Fils du comte de Savoie Thomas Ier.

 

.Bernard IV, prince-évêque de Belley en 1244

 

.Pierre II, prince-évêque de Belley de 1244 à 1248

 

.Thomas de Thorimbert, prince-évêque de Belley en 1250

 

.Jean de Plaisance, prince-évêque de Belley de 1255 à 1269

 

.Bernard V, prince-évêque de Belley vers 1272

 

.Berlion d'Amisin, prince-évêque de Belley  de vers 1280 à 1282

 

.Guillaume, prince-évêque de Belley de 1282 à 1287

 

.Pierre de La Baume, prince-évêque de Belley de 1287 à 1298

Il ne reste plus aucune trace aujourd’hui du château que l’on appelait de la Baume en Bugey. La Maison de Baume, seigneur de Ratte est originaire du Bugey et compte parmi les plus anciennes familles nobles de la province de Bresse.

 

.Jean de La Baume, prince-évêque de Belley

En 1300, le Bas-Bugey est le théâtre d’une guerre entre le Dauphin et le comte de Savoie ; le château d’Ambérieu est pris par le dauphin.

 

.Thomas II, prince-évêque de Belley en 1309

 

.Jacques de Saint-André, prince-évêque de Belley en 1325

 

.Amédée, prince-évêque de Belley en 1345

 

.Guillaume de Martel, prince-évêque de Belley de 1356 à 1368

 

. Edouard de Savoie-Achaïe, prince-évêque de Belley de 1370 à 1373 puis évêque de Sion avant de devenir archevêque de Tarentaise 1386 - 1395.

Fils du comte de Piémont Philippe Ier de Savoie.

 

.Nicolas de Bignes, prince-évêque de Belley de 1374 à 1394

 

.Rodolphe de Bonet, prince-évêque de Belley vers 1401 à 1413    

Le 29 janvier 1401, l'évêque de Belley, Rodolphe de Bonet, accepte de signer un acte d'alliance  avec le comte de Savoie (le pape sanctionne  en 1408 par une bulle la validité de cet accord).                                                        

 

.Guillaume Didier, prince-évêque de Belley de 1430 à 1437

 

.Perceval de La Baume, prince-évêque de Belley

 

.Aimeric Segaud, prince-évêque de Belley

 

.Pierre de Bolomier, prince-évêque de Belley vers 1458

De la famille des Fabius de Rome  ayant pris le nom de Bolomier avec le fils de Gérard, Guillaume de Bolomier, ambassadeur à Rome  du Duc de Savoie près du pape Martin V. 

 

.Guillaume de Varax, prince-évêque de Belley de vers 1461 à 1467

La seigneurie de Varax est dans la première moitié du XIIIe siècle, sous la suzeraineté des comtes de Savoie.
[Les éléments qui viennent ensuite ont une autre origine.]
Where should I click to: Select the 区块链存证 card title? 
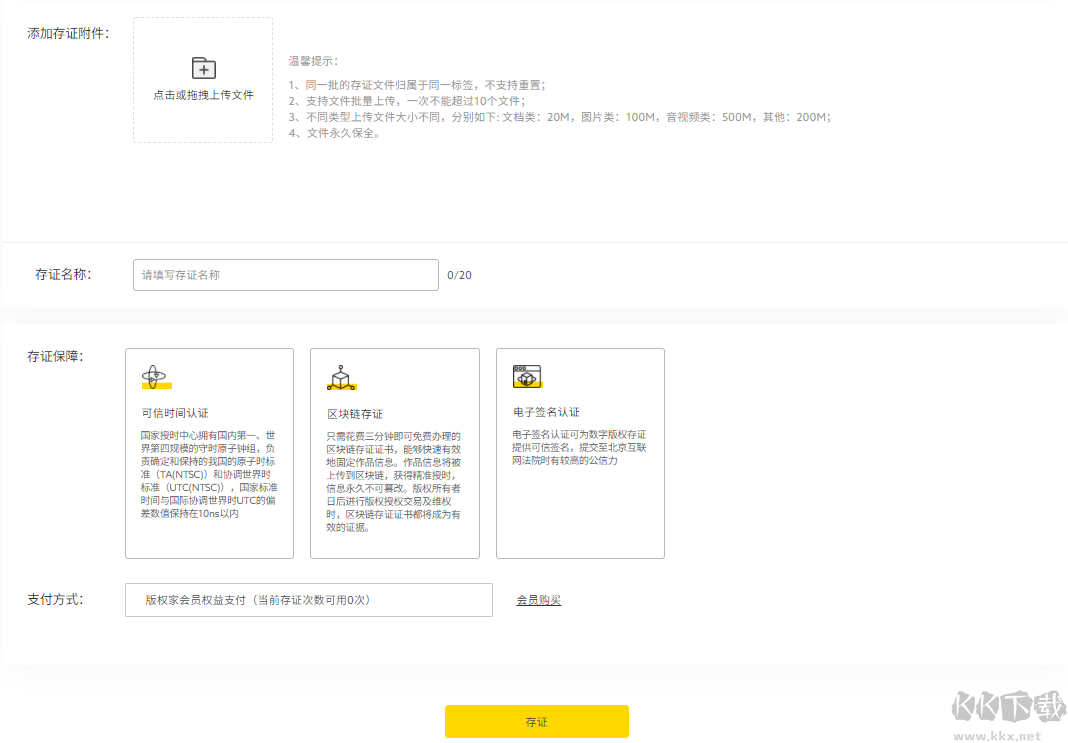tap(355, 414)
Cette seigneurie passe ensuite à une famille qui en porte le nom et dont le représentant connu le plus ancien est Ulrich de Varax, chevalier et seigneur de Romans, vivant dans les années 1250-1272. Georges de Varax est conseiller et Chambellan du duc Louis Ier de Savoie (1461-1465)

 

.Jean de Varax, prince-évêque de Belley de 1467 à 1505

 

.Claude d’Estavayer, prince-évêque de Belley en 1507

 

.Philippe de la Chambre prince-évêque de Belley vers 1530

Il appartient à la Maison de la Chambre, importante famille de la Maurienne en Savoie.

 

.Antoine de La Chambre, prince-évêque de Belley de 1536 à 1575

 

.Jean-Godefroi Ginod, prince-évêque de Belley de 1576 à 1604

Sous son règne, les terres de l’évêché comme celles du Bugey appartenant à la maison de Savoie sont rattachées au Royaume de France.